超は、未来人である。それも彼女曰く「人類が火星に住む」程度先の未来から来たらしい。その彼女が、人類文明を変えるほどの歴史改変を行ったとすれば、彼女の住んでいた未来は大きく変容しているだろう。そうなれば、当然、彼女自身の存在は「跡形もなく無くなる」のは想像に難くない。
つまり、超は「計画を成功すれば消える」立場にあると言えるだろう。
ではネギはどうだろうか。
ネギは超によって一週間先に飛ばされた。そして時間遡行をして、このハカセの呪文の期間に入った。ここで、超の計画を阻止したとする。すると多分「ネギも消える事になる。」
ネギが超の計画を阻止した1週間後の世界は、当然、ネギ達が前に飛ばされた「魔法ばれした世界」ではない。だから、ネギ達は過去に戻る必要は無い。ネギ達が超の罠にかかって飛ばされた1週間後は「魔法ばれしていない世界」になっていて、ネギ達はそのまま過去に戻る必要も無く時間の流れどおりに過す事になる。では、超と対決したネギはどうなるかと言うと、これこそが、消えてしまう存在、つまり「表れて消えた存在」=「時空の歪み」となるわけだ。

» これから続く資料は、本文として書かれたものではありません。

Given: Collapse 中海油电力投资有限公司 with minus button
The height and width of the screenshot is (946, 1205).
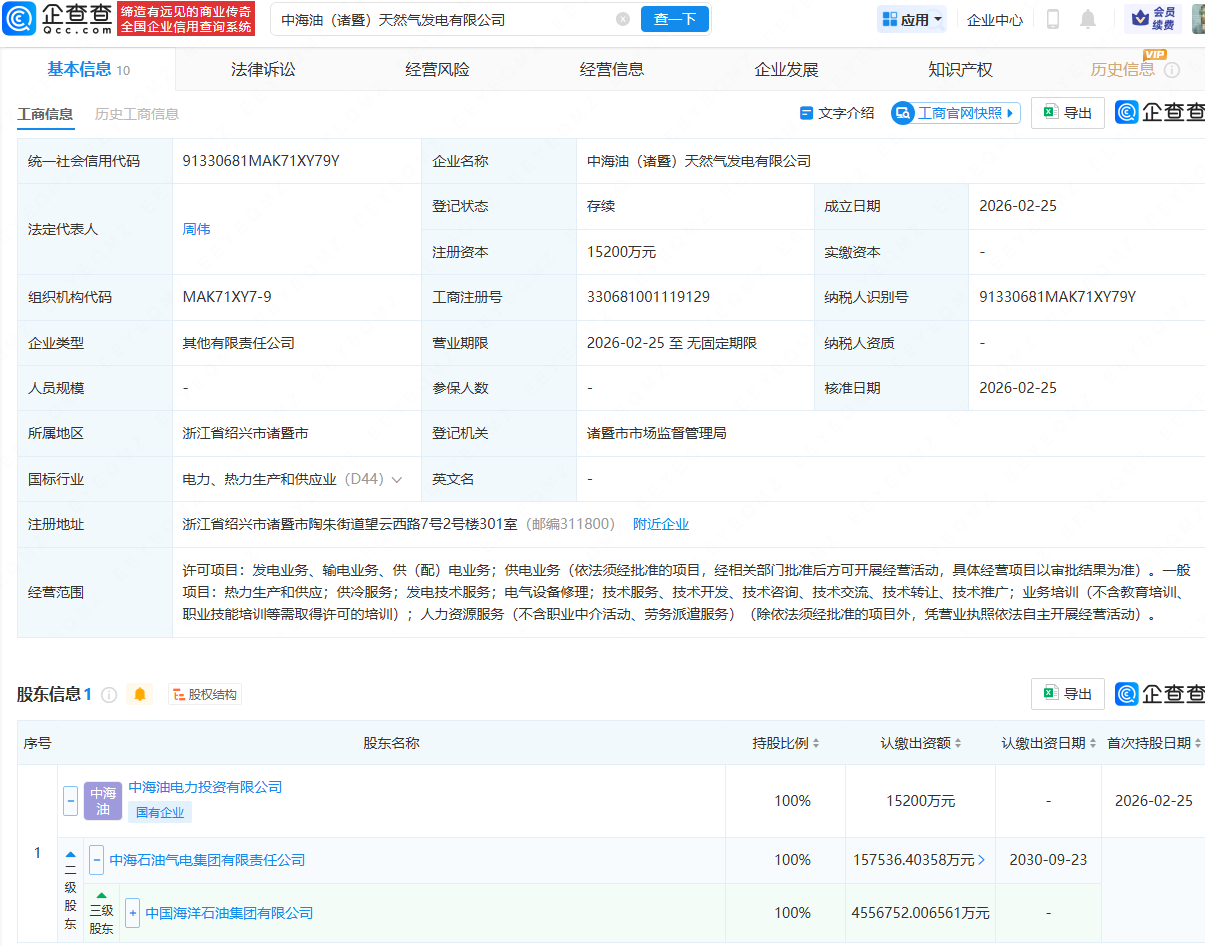Looking at the screenshot, I should [x=70, y=800].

もっと詳しく言えば、ネギチーム全員(ネギ、明日菜、木乃香、のどか、刹那、夕映、千雨、パル、くー、楓)の、1週間後に表れてから過去への移動を成し遂げるまでと、学園祭最終日に表れて計画を阻止した時までの時間の存在が全て消えてしまう事になる。(存在はするが、現存するネギチームに引き継がれない記憶になる)これは、ネギチームの各々が真に力をつけ、ネギ自身も大きな意識改革を成し遂げた、短いながらも貴重な時間の喪失に他ならない。
超が計画を成功させれば「超が消える。」ネギが計画を阻止できれば「ネギが消える。」
つまり、「成功した方が消える」という事を、超は「同じ舞台」というセリフで表現しているのかもしれない。